For our Sundays together in December, I’d like to talk about prayer from this angle: “what should you ask God for Christmas this year?” Advent calls us to look forward to the grace yet to come. Our childhood experiences might help us remember what it was like to ask for definitive things and hope for their arrival. Might our prayers be filled with those two emotions of expectation and longing? (Maybe that’s redundant.)

In any case, for four weeks in December, I’m going to suggest some definitive things to ask from God, things which we ought to long for, thing which we have good reason to expect His answers–albeit in unexpected forms. So, I hope this little blog entry will serve as a little introduction to our December…to save a little time in the setup.

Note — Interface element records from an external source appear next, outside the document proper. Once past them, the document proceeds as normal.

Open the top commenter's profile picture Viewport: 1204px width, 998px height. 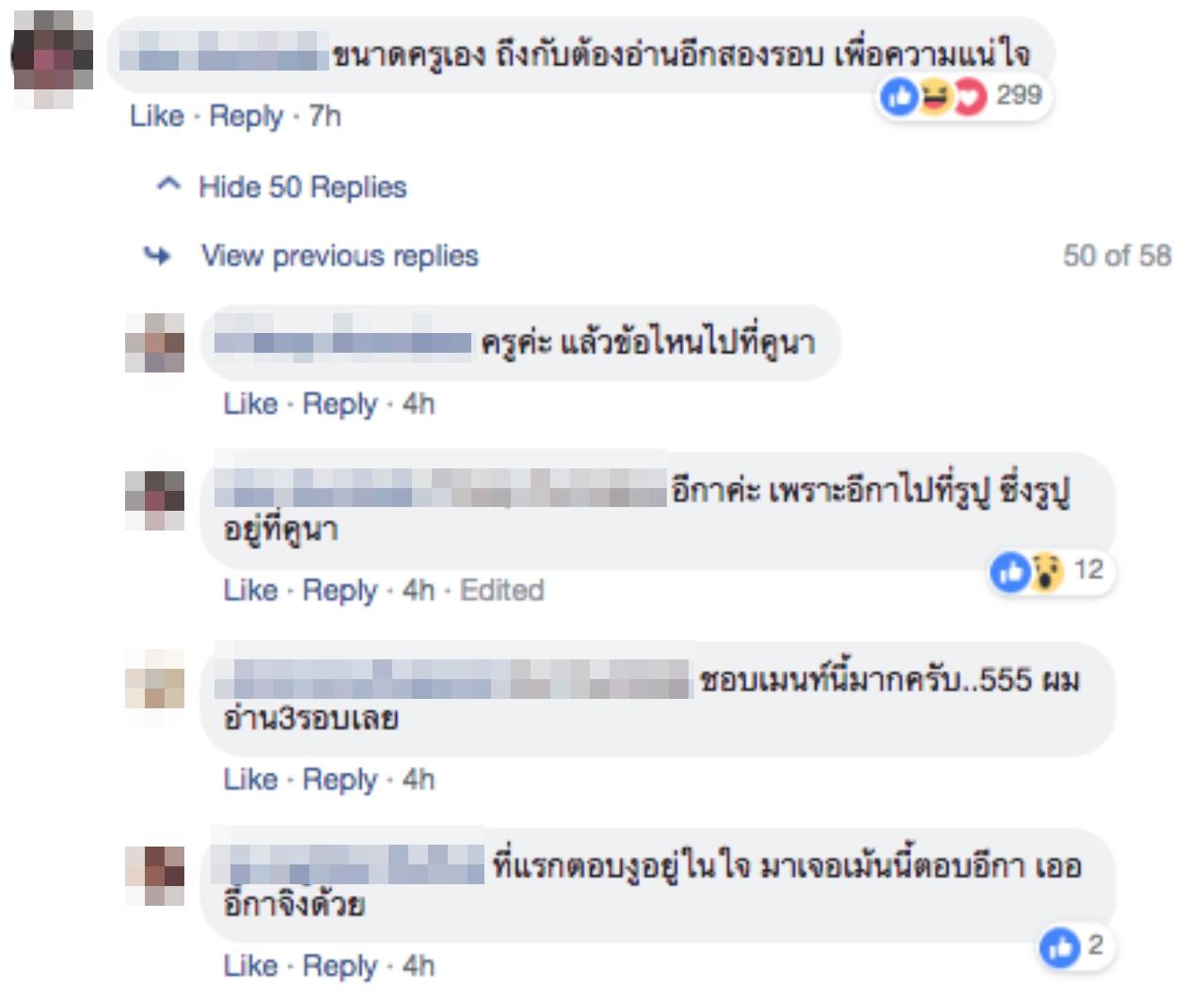coord(54,58)
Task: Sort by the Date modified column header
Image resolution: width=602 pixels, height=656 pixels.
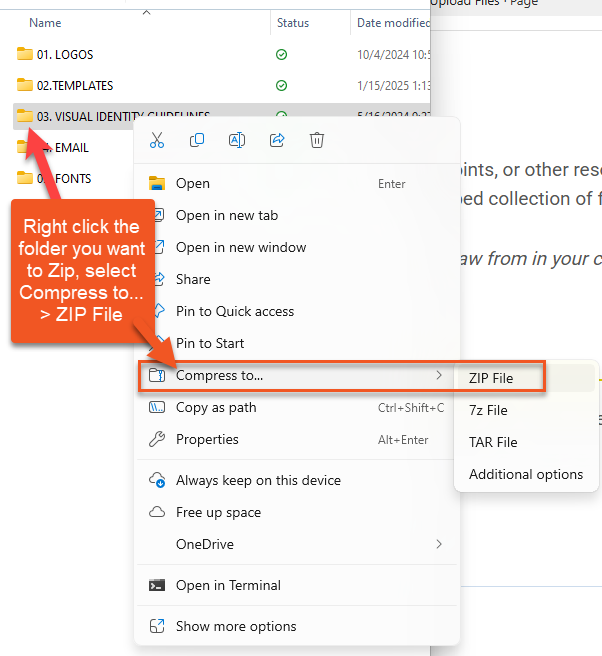Action: (x=393, y=22)
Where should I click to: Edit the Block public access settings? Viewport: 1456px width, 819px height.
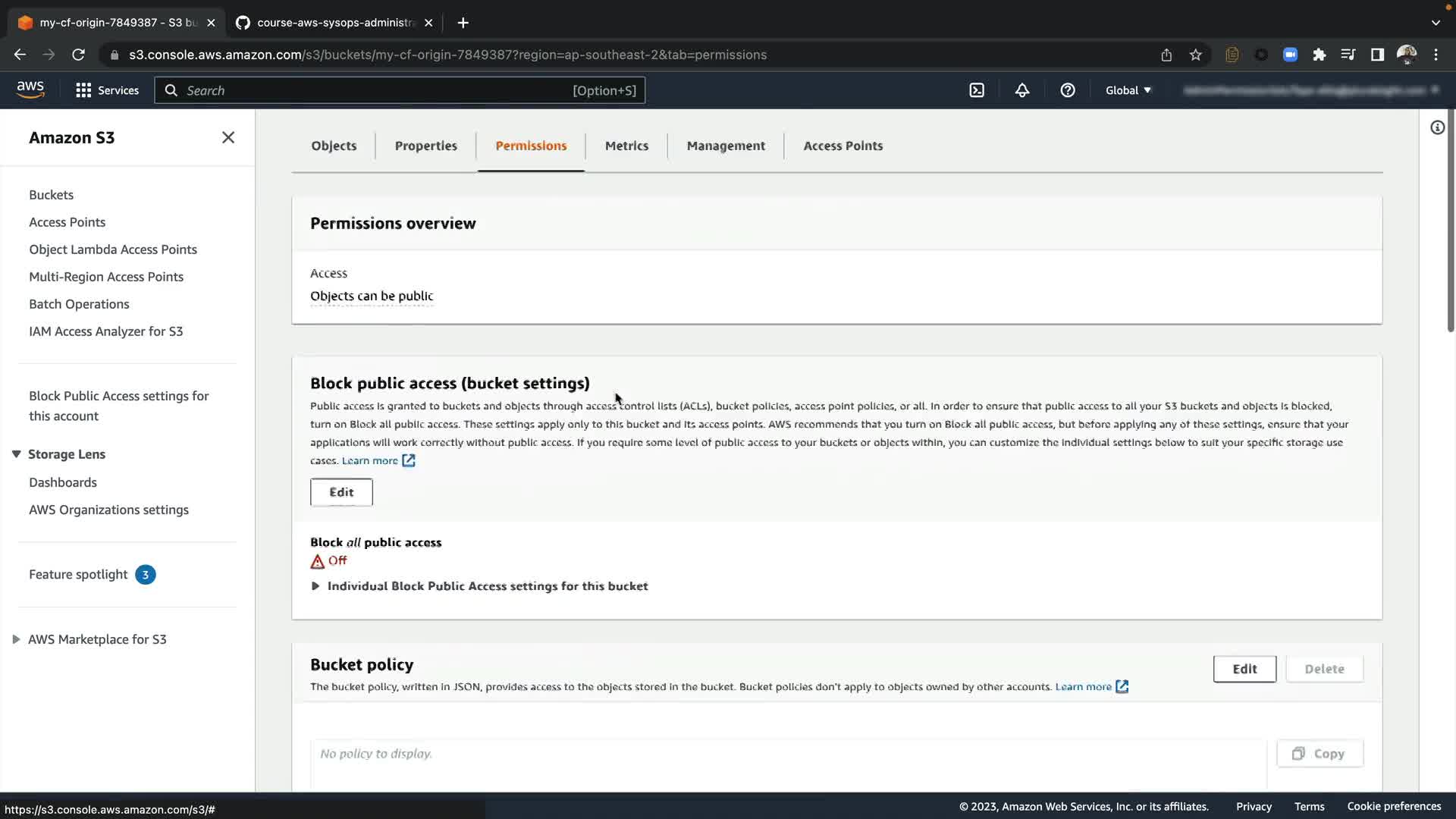tap(341, 492)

As a preview, here’s what I think you and I ought to have on our prayer lists, regardless of our circumstances: 1) that we see His glory (Exodus 33), 2) that we see our selves and our sin as God does (Ps 139), 3) that we begin to apprehend (not comprehend-see Webster’s entries to know the difference) the dimensions of Christ’s love (Eph 3:14-19), and 4) that we see unity within the church of such a kind that it communicates to everyone around us that this Jesus was really sent by God (Jn 17: 20-26).

I hope you’ll come. I hope you’ll pray for me in my preparation. I hope you’ll begin to pray for these things even before we flesh out what these things are. I will be praying for you.